Who I Am: Homeschooled, Part Four

Time to get off my soapbox and back to my story.

In my second year out of public school, we truly moved into the homeschooling world. This wasn't the plan when my parents pulled me out of the local school system--I don't think they anticipated the events that unfolded over the summer of 1986 that led to the shift from our church ACE school to homeschooling. In retrospect, I suspect my mother was not happy with this development and the resulting infringement upon her free time.




What led to our transition to homeschooling? That summer our little church experienced a split. The pastor introduced the congregation to some teachings that grew out of the Sovereign Grace Ministries movement--particularly Charismatic worship practices, the shepherding concept and Calvinist doctrine--and the congregation, which had up to that point been heavily influenced by the legalistic, rigid, and definitely uncharismatic teachings of Bill Gothard, was heavily divided. The irony, of course, is that while the worship styles of Gothardites and SGMers appear very different, the underlying doctrine is uncannily similar and equally malignant.

In the end, the SGM-leaning folks (including my family) won and the Gothardites left abruptly and angrily. I did not have a chance to say goodbye to my two closest friends, and we saw each other, briefly, only twice again. No one would explain to me why half of the church was gone overnight, other than to condemn and shun those who had left; the topic was largely off-limits and everyone was expected to continue on (happy happy, joy joy) as if nothing had happened. I was devastated and confused, but I had learned by that time to bury my objections and control my outward expressions of negative emotions.

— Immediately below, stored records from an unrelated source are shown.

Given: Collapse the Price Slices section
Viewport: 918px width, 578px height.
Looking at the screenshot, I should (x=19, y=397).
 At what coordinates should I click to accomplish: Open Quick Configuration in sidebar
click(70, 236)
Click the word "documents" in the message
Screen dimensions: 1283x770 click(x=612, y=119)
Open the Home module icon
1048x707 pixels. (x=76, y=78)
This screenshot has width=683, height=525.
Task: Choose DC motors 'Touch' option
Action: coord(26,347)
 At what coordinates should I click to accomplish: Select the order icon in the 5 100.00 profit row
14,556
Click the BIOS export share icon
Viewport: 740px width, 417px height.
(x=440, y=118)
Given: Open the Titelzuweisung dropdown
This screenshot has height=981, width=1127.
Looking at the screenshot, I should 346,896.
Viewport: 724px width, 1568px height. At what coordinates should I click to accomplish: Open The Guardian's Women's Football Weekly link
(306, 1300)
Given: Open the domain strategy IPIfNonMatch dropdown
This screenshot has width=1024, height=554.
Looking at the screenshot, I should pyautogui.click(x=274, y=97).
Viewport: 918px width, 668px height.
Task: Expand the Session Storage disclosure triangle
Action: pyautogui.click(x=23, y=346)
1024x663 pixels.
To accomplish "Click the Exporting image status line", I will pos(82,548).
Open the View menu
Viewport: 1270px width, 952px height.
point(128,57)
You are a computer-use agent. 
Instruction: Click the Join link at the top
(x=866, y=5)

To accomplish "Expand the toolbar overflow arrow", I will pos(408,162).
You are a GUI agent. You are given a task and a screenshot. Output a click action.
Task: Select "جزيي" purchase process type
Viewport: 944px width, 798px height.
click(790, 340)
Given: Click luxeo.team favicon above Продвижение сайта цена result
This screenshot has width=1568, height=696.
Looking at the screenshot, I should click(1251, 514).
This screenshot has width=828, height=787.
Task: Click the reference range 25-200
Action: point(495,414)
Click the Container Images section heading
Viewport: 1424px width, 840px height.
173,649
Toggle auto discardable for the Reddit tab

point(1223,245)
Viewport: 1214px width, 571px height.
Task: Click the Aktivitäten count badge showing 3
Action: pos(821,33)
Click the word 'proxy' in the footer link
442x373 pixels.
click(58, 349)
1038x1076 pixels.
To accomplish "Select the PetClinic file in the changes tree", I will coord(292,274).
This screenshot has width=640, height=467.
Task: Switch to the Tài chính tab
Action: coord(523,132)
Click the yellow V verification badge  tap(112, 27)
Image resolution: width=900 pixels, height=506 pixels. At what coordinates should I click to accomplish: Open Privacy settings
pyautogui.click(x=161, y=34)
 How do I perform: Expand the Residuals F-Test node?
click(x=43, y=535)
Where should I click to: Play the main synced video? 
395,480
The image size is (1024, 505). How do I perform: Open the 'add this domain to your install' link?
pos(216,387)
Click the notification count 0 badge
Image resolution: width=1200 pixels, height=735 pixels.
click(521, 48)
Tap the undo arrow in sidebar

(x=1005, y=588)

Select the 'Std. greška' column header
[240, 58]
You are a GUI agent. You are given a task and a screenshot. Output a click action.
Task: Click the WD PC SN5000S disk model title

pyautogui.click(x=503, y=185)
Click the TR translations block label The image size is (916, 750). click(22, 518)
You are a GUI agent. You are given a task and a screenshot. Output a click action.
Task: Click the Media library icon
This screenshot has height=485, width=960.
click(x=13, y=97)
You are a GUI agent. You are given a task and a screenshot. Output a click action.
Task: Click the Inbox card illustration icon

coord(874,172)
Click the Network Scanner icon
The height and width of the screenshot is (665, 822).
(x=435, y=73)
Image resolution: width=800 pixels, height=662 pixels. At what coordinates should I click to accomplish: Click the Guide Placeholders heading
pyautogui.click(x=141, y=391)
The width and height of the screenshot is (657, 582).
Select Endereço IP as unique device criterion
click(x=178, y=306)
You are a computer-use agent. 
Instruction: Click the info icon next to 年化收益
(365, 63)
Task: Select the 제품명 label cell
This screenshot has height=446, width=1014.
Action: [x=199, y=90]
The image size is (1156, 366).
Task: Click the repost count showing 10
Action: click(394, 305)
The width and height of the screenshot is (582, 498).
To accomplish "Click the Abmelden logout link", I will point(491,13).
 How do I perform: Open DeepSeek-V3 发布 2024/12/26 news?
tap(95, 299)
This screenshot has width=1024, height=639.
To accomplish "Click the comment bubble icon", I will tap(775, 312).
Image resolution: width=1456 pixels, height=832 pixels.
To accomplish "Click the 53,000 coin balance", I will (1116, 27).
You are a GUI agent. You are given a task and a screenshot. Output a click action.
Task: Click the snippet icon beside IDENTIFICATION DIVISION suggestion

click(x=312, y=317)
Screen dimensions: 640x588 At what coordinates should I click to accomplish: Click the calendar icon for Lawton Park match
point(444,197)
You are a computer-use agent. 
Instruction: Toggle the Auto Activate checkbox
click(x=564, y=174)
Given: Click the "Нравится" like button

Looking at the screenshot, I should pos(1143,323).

With our school enrollment reduced by half after the split, the pastor decided to close the full-time ACE school and shift the families into a part-time, hybrid school using the Lifepac curriculum from Alpha Omega. Out of resentment or perhaps a sense of inadequacy, my mother largely abandoned my middle brother and me to complete our schoolwork on our own (my oldest brother had graduated the prior year). Day after day, I sat at a desk in my room and struggled through my workbooks, which at that time were printed in black and white on newsprint-like paper. It was mind-numbing and frustrating, and--already emotionally fragile from the recent events in our church--I frequently broke down in tears when I failed tests. I knew I was a bright kid; I had seen the results of the assessment tests I took before leaving public school. But these workbooks baffled me. I fought the temptation to tear the pages out and rip them into tiny shreds. My father ordered me to erase the workbooks and do them over again and again until I achieved a perfect score, which only added to my sense of overwhelming incompetence.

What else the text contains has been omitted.